Kids’ internal chatter is not always kind. I’m a teacher, too, and you can see the critical self-talk on students’ faces when they get a bad grade or forget their lines or miss a basket or face a social rejection. It’s the voice that says: “I’m stupid. I can’t believe I did that. I’m such a loser.” In the uncomfortable moments, that voice weighs in with such authority. And kids don’t always have good strategies for bossing it back.

When my inner voice nags me about an “awful day” I’m having, I try to remind myself that I’m having a “human day,” thank-you-very-much. I adopted the phrase “human day” as an experiment of self-compassion. A couple of years ago, Kristin Neff, the author of “Self-Compassion: The Proven Power of Being Kind to Yourself,” shared with me, “When we are self-compassionate, we remind ourselves ‘I am a human and the human condition is imperfect for all of us.’ “

Very few days are exclusively wonderful or terrible. They are an amalgam of emotions – of lost shoes, lost tempers and goodbye hugs, of spilled coffee and kind baristas, of caregiving and care-taking. And on these human days, we could all stand to treat ourselves to a little extra kindness.

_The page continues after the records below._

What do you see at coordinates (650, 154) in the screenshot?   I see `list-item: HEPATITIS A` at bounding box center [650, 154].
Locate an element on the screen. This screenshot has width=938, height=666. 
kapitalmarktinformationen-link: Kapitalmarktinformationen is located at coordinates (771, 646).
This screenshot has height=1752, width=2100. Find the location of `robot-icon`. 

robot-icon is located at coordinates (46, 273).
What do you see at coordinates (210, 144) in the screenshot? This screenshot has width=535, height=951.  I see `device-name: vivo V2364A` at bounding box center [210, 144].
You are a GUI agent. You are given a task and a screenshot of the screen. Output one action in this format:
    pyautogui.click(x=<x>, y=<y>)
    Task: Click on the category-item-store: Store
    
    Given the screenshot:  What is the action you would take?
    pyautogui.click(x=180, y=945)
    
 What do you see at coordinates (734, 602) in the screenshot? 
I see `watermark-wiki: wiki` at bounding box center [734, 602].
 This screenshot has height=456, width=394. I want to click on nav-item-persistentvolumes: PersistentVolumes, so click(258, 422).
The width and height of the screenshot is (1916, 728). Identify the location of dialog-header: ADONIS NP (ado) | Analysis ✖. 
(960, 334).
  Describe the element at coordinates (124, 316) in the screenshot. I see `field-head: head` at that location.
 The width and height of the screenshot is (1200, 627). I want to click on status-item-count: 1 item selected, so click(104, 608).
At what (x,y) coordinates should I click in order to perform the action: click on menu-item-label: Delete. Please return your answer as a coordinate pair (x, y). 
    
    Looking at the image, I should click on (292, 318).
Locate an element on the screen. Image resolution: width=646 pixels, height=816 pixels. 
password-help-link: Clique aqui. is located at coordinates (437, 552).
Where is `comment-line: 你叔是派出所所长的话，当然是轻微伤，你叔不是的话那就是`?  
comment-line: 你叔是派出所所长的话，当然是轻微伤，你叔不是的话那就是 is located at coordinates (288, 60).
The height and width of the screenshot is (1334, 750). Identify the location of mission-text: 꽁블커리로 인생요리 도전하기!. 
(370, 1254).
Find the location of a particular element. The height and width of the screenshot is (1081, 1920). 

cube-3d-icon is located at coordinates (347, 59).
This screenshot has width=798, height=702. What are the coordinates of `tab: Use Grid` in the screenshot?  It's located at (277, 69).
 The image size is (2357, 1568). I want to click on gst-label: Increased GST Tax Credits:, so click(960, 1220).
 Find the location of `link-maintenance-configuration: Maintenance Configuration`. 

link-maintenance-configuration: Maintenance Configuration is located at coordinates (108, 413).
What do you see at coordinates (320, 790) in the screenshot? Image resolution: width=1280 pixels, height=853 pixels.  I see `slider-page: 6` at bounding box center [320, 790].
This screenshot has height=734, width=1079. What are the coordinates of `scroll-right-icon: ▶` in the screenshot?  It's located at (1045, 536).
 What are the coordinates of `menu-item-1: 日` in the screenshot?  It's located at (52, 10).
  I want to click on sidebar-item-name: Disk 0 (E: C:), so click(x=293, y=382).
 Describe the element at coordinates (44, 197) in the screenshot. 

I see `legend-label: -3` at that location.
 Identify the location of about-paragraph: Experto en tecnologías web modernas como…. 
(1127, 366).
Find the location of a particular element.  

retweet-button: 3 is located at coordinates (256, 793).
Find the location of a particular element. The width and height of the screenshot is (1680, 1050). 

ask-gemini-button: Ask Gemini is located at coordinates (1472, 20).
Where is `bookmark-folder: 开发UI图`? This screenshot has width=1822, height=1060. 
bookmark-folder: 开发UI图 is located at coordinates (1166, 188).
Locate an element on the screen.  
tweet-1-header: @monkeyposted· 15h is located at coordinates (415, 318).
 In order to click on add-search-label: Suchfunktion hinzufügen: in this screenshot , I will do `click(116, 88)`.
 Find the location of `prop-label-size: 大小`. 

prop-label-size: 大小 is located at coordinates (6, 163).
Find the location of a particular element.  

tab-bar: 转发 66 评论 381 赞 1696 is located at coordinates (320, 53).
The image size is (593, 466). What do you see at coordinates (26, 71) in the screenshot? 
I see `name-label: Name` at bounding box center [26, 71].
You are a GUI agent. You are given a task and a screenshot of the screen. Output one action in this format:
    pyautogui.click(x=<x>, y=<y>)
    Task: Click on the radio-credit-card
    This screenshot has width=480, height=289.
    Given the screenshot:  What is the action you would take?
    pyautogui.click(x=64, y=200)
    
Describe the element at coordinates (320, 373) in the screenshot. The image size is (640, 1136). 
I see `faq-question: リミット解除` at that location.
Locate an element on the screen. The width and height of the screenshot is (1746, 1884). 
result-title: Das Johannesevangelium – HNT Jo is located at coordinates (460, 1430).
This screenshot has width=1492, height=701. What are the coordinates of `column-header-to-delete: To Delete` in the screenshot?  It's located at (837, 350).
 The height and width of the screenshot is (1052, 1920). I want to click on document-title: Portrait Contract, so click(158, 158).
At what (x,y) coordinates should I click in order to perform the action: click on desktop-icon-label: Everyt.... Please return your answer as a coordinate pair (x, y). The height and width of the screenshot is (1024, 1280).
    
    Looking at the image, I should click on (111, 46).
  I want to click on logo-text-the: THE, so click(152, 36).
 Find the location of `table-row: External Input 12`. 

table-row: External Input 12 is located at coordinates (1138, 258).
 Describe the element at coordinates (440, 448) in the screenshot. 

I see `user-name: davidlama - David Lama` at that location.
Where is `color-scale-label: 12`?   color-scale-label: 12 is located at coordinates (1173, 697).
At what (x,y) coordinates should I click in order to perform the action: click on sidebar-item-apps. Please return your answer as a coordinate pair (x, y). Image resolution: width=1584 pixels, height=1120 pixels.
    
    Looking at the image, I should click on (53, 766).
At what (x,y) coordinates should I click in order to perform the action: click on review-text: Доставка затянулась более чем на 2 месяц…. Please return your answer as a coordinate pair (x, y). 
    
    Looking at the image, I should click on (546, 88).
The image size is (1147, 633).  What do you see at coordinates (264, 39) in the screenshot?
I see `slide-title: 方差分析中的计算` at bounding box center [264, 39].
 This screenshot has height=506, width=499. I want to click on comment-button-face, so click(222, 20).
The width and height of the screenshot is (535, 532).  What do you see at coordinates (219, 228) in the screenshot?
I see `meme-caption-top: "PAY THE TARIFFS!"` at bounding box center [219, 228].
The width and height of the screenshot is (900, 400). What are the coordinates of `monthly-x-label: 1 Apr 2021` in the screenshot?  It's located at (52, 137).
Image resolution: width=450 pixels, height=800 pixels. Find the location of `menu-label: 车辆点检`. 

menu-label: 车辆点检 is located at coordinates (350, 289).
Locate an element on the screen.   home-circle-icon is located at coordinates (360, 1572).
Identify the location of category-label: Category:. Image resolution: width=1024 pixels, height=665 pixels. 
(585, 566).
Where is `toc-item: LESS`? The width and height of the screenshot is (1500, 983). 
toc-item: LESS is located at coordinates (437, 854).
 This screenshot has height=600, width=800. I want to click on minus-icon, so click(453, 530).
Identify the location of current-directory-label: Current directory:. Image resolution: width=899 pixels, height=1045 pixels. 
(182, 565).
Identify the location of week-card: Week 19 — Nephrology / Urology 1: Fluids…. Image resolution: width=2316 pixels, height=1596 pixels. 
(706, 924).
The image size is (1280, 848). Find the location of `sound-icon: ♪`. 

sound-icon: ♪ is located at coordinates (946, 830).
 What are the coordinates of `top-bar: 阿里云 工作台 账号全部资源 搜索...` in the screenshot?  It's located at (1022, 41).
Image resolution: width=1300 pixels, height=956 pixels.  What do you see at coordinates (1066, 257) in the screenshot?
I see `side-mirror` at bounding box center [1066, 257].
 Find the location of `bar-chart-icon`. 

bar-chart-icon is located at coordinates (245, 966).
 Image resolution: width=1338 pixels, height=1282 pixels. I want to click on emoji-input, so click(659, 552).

There is power in modelling compassionate self-talk with kids, said Neff: “When you fail or make a mistake, talk it through out loud with your kids. Use language that communicates, ‘It’s OK to make mistakes. Everyone messes up sometimes. Now what can I learn from this?’ “

When my daughter was in kindergarten, she wasn’t a fan of getting things wrong. And no matter how much her amazing teacher and I told her that mistakes are a part of how we grow, her self-talk was louder.

So I made her a deal: Every afternoon, we would ask each other, “What was your ‘oops’ today?” We would each share one mistake we had made that day, followed by a high-five. That caught her attention.

One day she told me about something that “wasn’t really an oops, Mommy.” It was a situation on the playground that made her feel sad inside. We decided to call it a blah – an event that felt frustrating, confusing, sad, scary or boring – and we added the question, “What was your ‘blah’?”

And because we didn’t want to neglect the more pleasant emotions, we added “What was your ‘yay’?”

Over the years, this language of yay, oops and blah has evolved and become part of the fabric of our family. Often, it’s one of the kids who starts the conversation in the car or over dinner. “Did anybody have an oops today?” my six-year-old son might ask; “Who wants to hear my yay from music class?”; or “Ugh, I had such a blah at recess today.”

Earlier this month, we were halfway to school when my daughter realised she didn’t have her backpack in the car – the backpack filled with the homemade Valentines she had spent hours crafting. Turning around meant she would be late for school and I would be late for a meeting at work.

I turned the car around.

After a moment of silence, she said, “Well, I guess this is my oops for today. But hey, no one in the car is freaking out, so at least it’s not a blah!”

Every once in a while, one of the kids will call me back to their room after lights out and ask, “Hey, Mom, did you have any blahs today?” And I know it’s code for, “I can’t sleep. I need to tell you something that happened today … but you go first.” So I share, and then they share, and it helps quiet that inner chatter. And if it was one of those days when the blahs really outweigh the yays, I might whisper, “Wow, it sounds like you had a really human day.”

Because some days are like that. Even in Australia.